For at least 25 years I have worked to both understand and to help apply the basic principles of continuous improvement as developed within the Toyota Production System. Perhaps one aspect that executives and managers at all levels often have a hard time grasping is that sustainable improvement is only possible with a frontline staff that is able improve their work processes as well as receive, understand and execute larger system changes that are deployed from senior management. Many times “frontline improvement” is associated with feel-good exercises that are mainly about “employee engagement” and other platitudes as compared to the real work of improving an organization’s productivity and competitiveness that is the purview of senior management.
This article by Brad Power does a good job of conveying the essence of what needs to happen at the frontline of any organization to drive strategic change. It addresses most of the key elements of managing with lean principles (or a lean management system).
Toyota is famous for its Toyota Production System, an approach that effectively engages front-line workers in improving their work. As I argued in my last post, “pulling” improvement from the front line is critical to continually improve operations, and Toyota does it very well. Companies that “push” work improvements from the top usually generate tepid front-line enthusiasm. Despite some missteps in the last couple of years, Toyota’s ascent to the top of the auto industry has been for one reason: quality. And a big reason for its unrivaled quality is worker participation in process improvement. A platitude? Hardly. The company implements an average of nine ideas per employee per year, as described in Chuck Yorke and Norman Bodek’s book All You Gotta Do Is Ask.
How does Toyota do it? There are three essential elements: context, management processes, and people.
The context is crucial: Constant improvement is part of everyone’s job description. Toyota’s culture encourages front-line workers to suggest local improvements and help make them. Management has established a relationship of mutual trust and respect with the workforce. Managers and workers can make improvement part of their jobs without fear because streamlining work won’t eliminate their jobs. Workers make suggestions out of a sense of pride in improving work conditions, and out of a sense of togetherness. Toyota nurtures camaraderie through lots of group bonding activities. In most cases, the firm rewards the team that came up with the improvement, not the individual. Unlike most companies I’ve seen, Toyota doesn’t separate top management from the field with suggestion boxes. Senior managers go to the front line and listen, which shows respect to those far from the executive suite. That energizes workers.

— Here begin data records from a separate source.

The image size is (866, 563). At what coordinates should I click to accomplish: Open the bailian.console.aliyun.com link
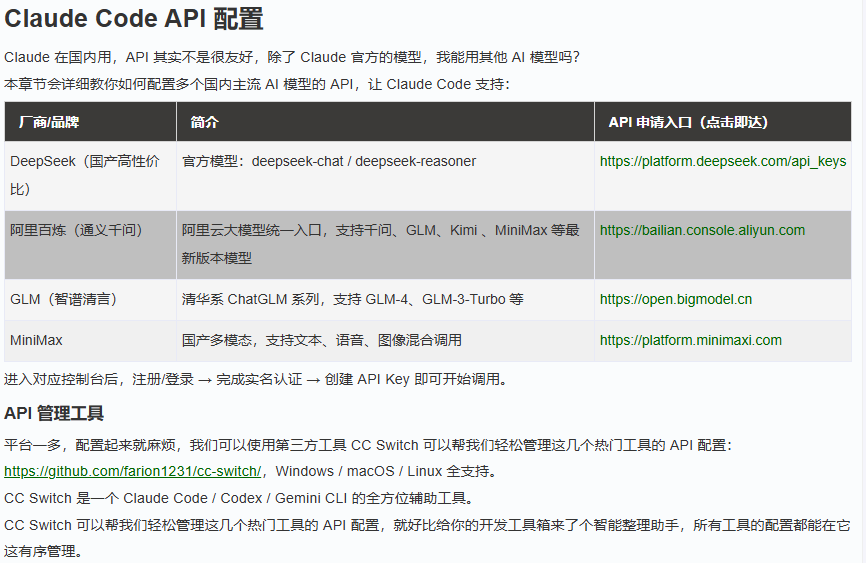point(702,230)
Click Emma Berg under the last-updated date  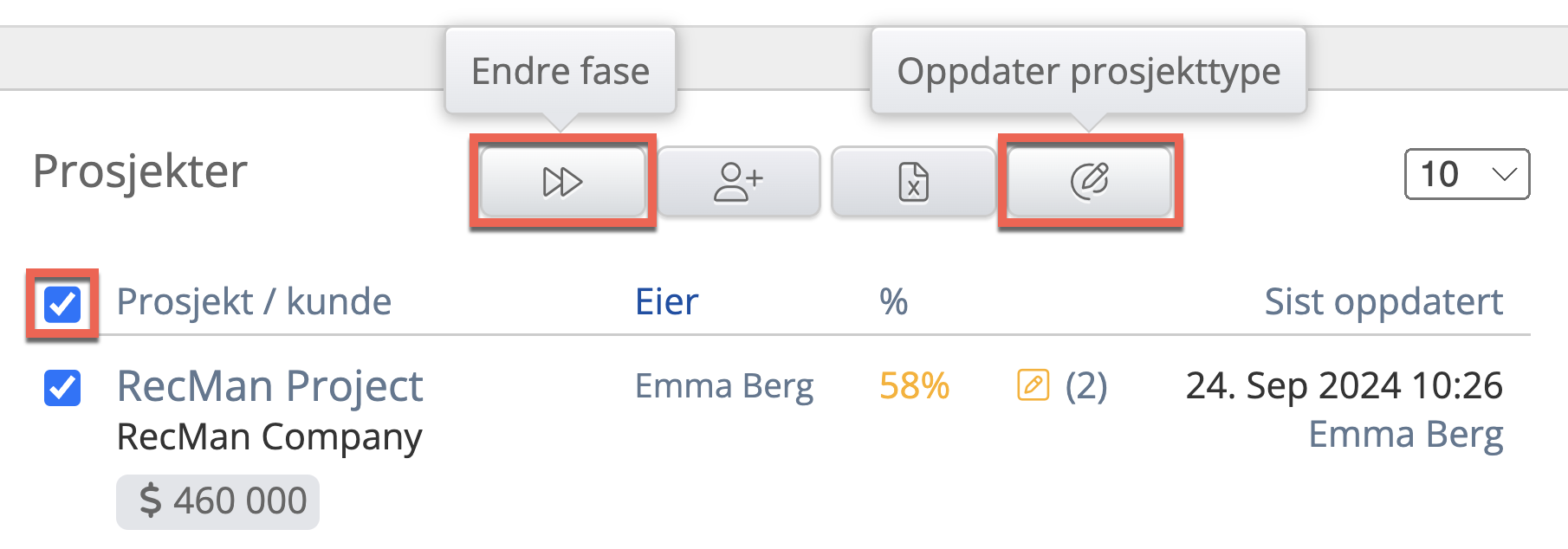coord(1405,435)

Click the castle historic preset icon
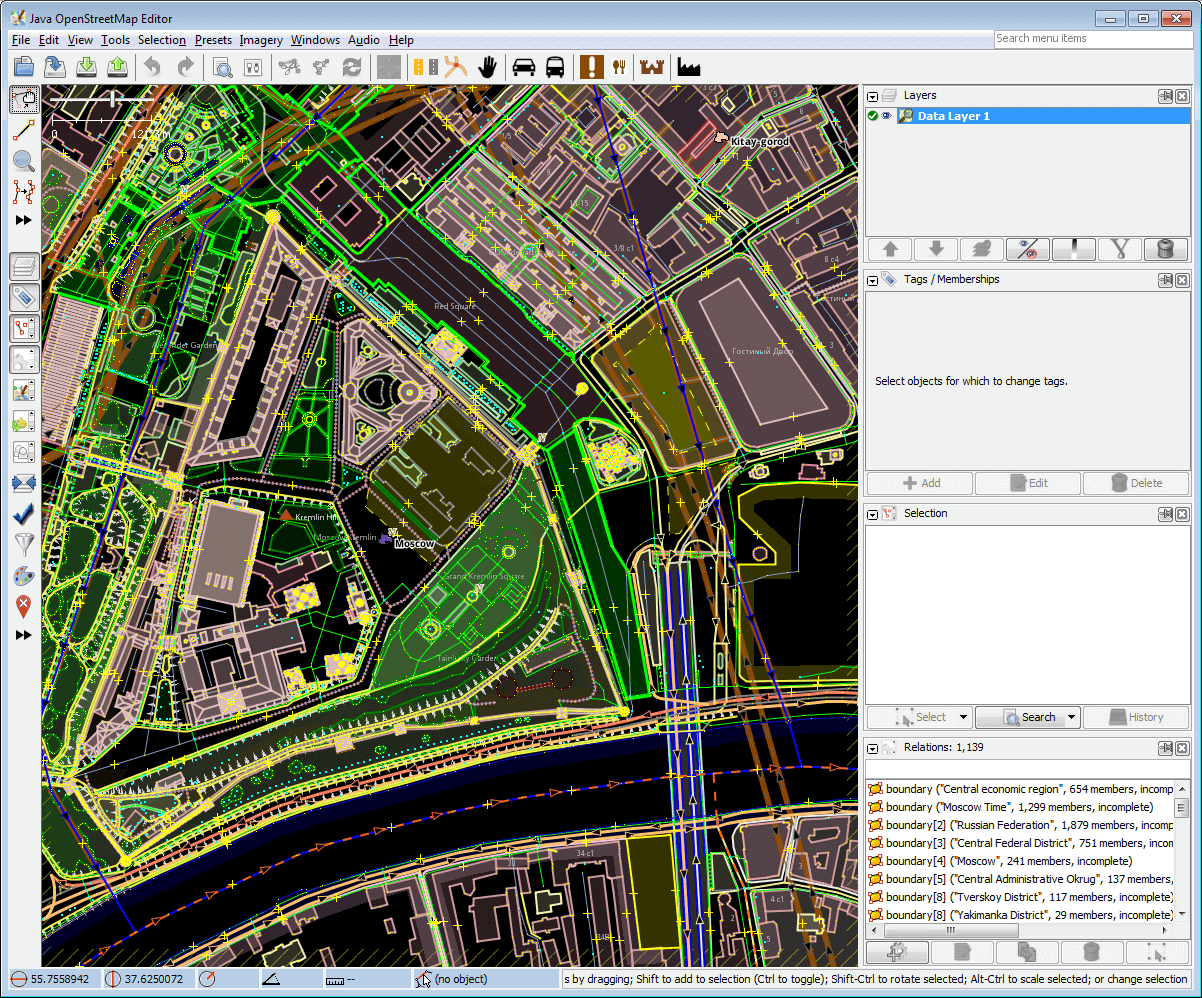pos(652,67)
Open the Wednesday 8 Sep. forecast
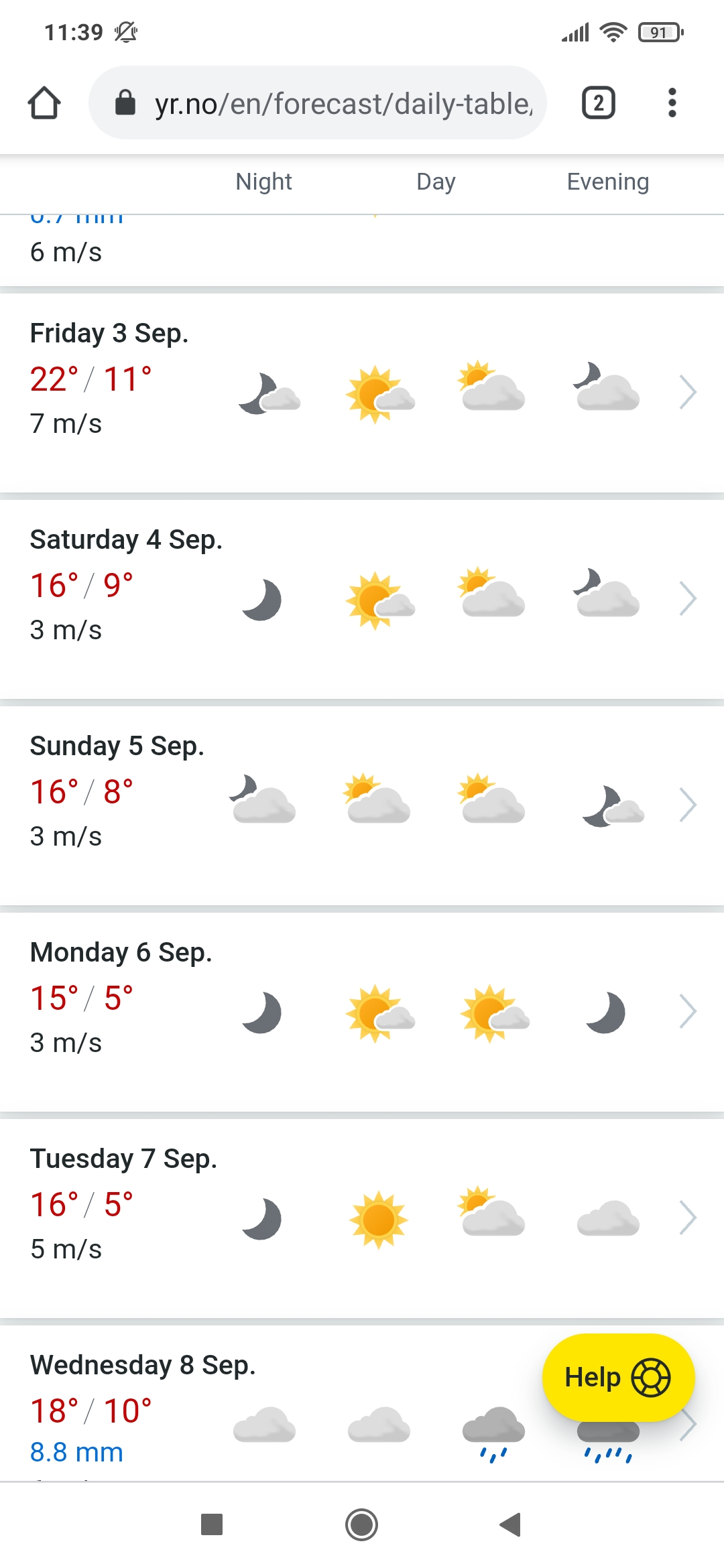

How work improvements work their way up the organization chart isn’t happenstance. Toyota has explicit management processes for it. Toyota defines standard procedures for how to execute work as a baseline for improvement and to ensure organizational goals are implanted in the front lines, where the real work of the organization takes place. When front-line workers spot a work problem, they have a clear way to suggest improvements. Their idea goes through a quality circle of peer workers, which then must be approved by their manager. Upper-level managers view the ideas, then take action. This is a bottom-up, not top down, system.
The last reason this works at Toyota is because of the roles and skills of the people. Front-line workers know the true meaning and value of each standard procedure — not only in theory. They have the skills and knowledge to solve problems and an end-to-end process perspective. The supervisors are pivotal in developing these competencies. They check and confirm that the standard procedures have been put in place and that workers are following them exactly. Supervisors can improve processes through coaching, questioning (not ordering), and making front-line workers think and take responsibility. Managers (supervisors, managers, directors, and above) motivate workers by meeting with them to communicate the corporate vision.
Would Toyota’s approach work at your organization? Not easily.
Most organizations I’ve seen would find Toyota’s approach difficult to digest. Their context doesn’t allow work improvement to be part of everyone’s job. The workers are too busy doing the day-to-day work, so they don’t have the time to suggest improvements. Managers are skeptical that workers will do what’s best for the company and not just for them. That attitude obstructs any serious initiative to solicit worker feedback. The mindset is that managers have all the answers and their jobs are to dictate them — not to learn from workers. These beliefs run very deep in most organizations I’ve seen. They are not easily changed.
The management processes of these companies don’t support bottom-up improvement. Work isn’t standardized (standards may be written down, but aren’t followed consistently), and formal suggestion systems (e.g., quality circles) are rare.
Lastly, the roles and skills of the people aren’t conducive to change coming from the bottom of the hierarchy. Supervisors don’t make sure workers follow consistent standards. They dole out work but don’t have time or expectations that they should improve the way the work is done. They move frequently to new assignments, and they manage by the numbers, not by the process. Without knowledge of the work, they can’t coach effectively. They don’t know what the optimal process is. They can’t ask probing questions. They don’t have the confidence to say they don’t know; they got to where they are because they had the answers.